Kolegium Tenaga Kesehatan Menolak Terbitkan Sertifikat Kompetensi
Empat kolegium tenaga kesehatan di Indonesia menyatakan tidak akan menerbitkan sertifikat kompetensi untuk mahasiswa kedokteran. Keputusan ini diambil karena uji kompetensi yang saat ini dilaksanakan dinilai belum sesuai dengan ketentuan Undang-Undang Nomor 17 Tahun 2023 tentang Kesehatan.
Pernyataan resmi tersebut disampaikan melalui surat yang ditandatangani oleh perwakilan dari berbagai kolegium, yaitu Ketua Kolegium Dokter Efmansyah Iken Lubis, Kolegium Keperawatan Nursalam, Kolegium Kebidanan Gita Nirmala Sari, dan Kolegium Farmasi Dyah Aryani Perwitasari. Surat ini dikeluarkan pada 14 Juli 2025. Mereka menegaskan bahwa hanya akan menandatangani sertifikat kompetensi jika uji kompetensi nasional melibatkan seluruh proses oleh kolegium.
“Mulai tanggal 8 Agustus 2025, kami tidak akan menerbitkan Sertifikat Kompetensi untuk Uji Kompetensi yang diselenggarakan tanpa mengikuti amanat Undang-Undang Nomor 17 Tahun 2023,” demikian bunyi pernyataan mereka. Tanggal 8 Agustus 2025 merupakan tepat satu tahun setelah undang-undang tersebut diundangkan.
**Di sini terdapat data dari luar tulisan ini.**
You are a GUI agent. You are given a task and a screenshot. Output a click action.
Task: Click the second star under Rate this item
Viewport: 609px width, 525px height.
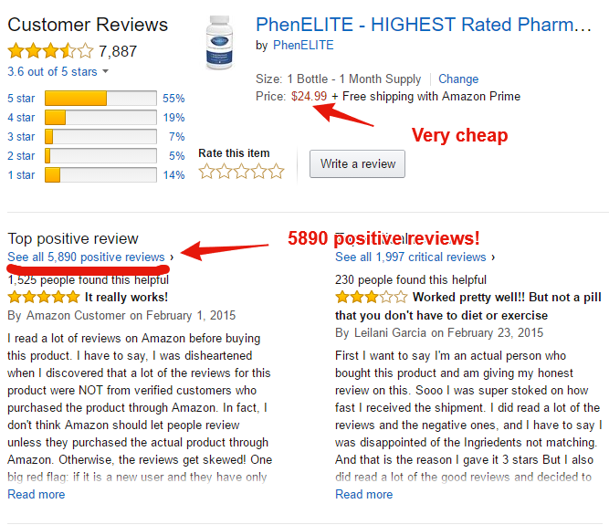(224, 171)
Menurut para kolegium, Undang-Undang Kesehatan 2023 dan Peraturan Pemerintah Nomor 28 Tahun 2024 menegaskan bahwa proses uji kompetensi harus mencakup persiapan, pelaksanaan, hingga evaluasi. Mereka juga menekankan bahwa keterlibatan kolegium adalah syarat mutlak untuk memastikan akuntabilitas hasil uji kompetensi. Jika tidak dilibatkan, mereka tidak akan bertanggung jawab atas keabsahan sertifikasi kompetensi yang dikeluarkan.
Hingga pertengahan Juli 2025, Standar Prosedur Operasional (SPO) untuk pelaksanaan uji kompetensi nasional yang disusun oleh Kementerian Kesehatan belum juga disahkan bersama dengan Kementerian Pendidikan Tinggi, Sains, dan Teknologi (Kemendiktisaintek). Keterlambatan ini berpotensi menghambat ribuan mahasiswa lulusan tenaga kesehatan yang sedang menunggu jadwal uji kompetensi.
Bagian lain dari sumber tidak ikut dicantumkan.